Claro que eu gostaria de estar sempre cantarolando que a “sorrir eu pretendo levar a vida”, mas tantas vezes há dias que a gente se sente “como quem partiu ou morreu”, não é mesmo? E entender que se sentir assim não tem problema é tão mais coerente, e não te torna um extra-terrestre admitir que nem sempre é possível ostentar a alegria no rosto. 
 
A compulsoriedade do “ser feliz” é tão tóxico que pode levar diretamente à infelicidade. Vivemos em uma sociedade na qual ninguém tem interesse no que o outro sente.
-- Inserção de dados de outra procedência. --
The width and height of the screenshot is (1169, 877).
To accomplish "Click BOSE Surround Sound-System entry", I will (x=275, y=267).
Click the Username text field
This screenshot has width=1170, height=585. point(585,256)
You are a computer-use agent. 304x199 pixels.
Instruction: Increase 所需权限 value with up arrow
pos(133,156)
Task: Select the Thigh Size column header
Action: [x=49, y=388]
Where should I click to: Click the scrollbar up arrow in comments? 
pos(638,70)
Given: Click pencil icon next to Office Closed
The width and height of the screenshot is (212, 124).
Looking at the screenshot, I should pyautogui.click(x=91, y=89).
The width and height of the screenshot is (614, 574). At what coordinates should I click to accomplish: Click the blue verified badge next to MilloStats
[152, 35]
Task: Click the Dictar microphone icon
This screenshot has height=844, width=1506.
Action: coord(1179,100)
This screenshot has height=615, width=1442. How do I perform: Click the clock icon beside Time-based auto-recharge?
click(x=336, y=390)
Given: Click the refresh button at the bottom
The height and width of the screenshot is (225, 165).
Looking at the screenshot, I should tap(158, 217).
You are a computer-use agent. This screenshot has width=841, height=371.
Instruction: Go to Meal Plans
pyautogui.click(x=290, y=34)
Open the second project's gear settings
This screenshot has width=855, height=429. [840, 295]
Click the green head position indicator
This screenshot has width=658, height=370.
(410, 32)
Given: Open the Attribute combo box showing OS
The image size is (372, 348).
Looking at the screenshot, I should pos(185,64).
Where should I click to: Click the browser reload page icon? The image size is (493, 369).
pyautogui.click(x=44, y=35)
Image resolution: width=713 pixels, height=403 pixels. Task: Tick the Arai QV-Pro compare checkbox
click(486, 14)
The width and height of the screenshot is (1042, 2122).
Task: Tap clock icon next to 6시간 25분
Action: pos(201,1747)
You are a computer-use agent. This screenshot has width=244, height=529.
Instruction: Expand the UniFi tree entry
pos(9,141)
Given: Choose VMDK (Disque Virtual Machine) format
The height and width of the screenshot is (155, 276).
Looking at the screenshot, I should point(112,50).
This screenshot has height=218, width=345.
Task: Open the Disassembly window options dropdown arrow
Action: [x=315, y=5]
É bem comum diálogos que se resumem em “tá tudo bem e com você, bem também”. Conversas rasas, que resumem a lógica de que é melhor tomar como verdade o pouco, pra não se envolver no verdadeiro mundo do outro. 
 
Na era do “Good vibes only”, as pessoas são tão espiritualizadas, tão conectadas com seus “eu superiores”, mas a positividade termina ao se deparar com “pessoas tóxicas”. Leia-se, toda e qualquer pessoa que não vomite flores o tempo todo se torna não interessante em conviver neste universo de felicidade, estando fadadas ao isolamento social. 
 
Que espécie de felicidade coletiva é essa que não suporta qualquer presença de sofrimento psicológico? Reprimir nossas dores e aspectos que nos fazem humanos é a única solução ao pretenso ator social moderno? 
 
O sucesso absoluto, a alta positividade e a motivação sem fim num país que, segundo a OMS, ostenta o título de maior número de depressivos da América Latina, é líder também no ranking de transtorno de ansiedade. E que enquanto em diversos países o número de suicídios vem regredindo e  aqui aumentando em 30% nos últimos 28 anos, parece um tanto quanto sem sentido prático. 
 
Ser positivo é bacana, a positividade tóxica não. Respeitemos as dores , angústias e principalmente a humanidade que nos faz seres complexos e completos de uma infinidade de sentimentos. Qualquer coisa aquém disso é, conforme outro conceito moderno, a mais pura fake news.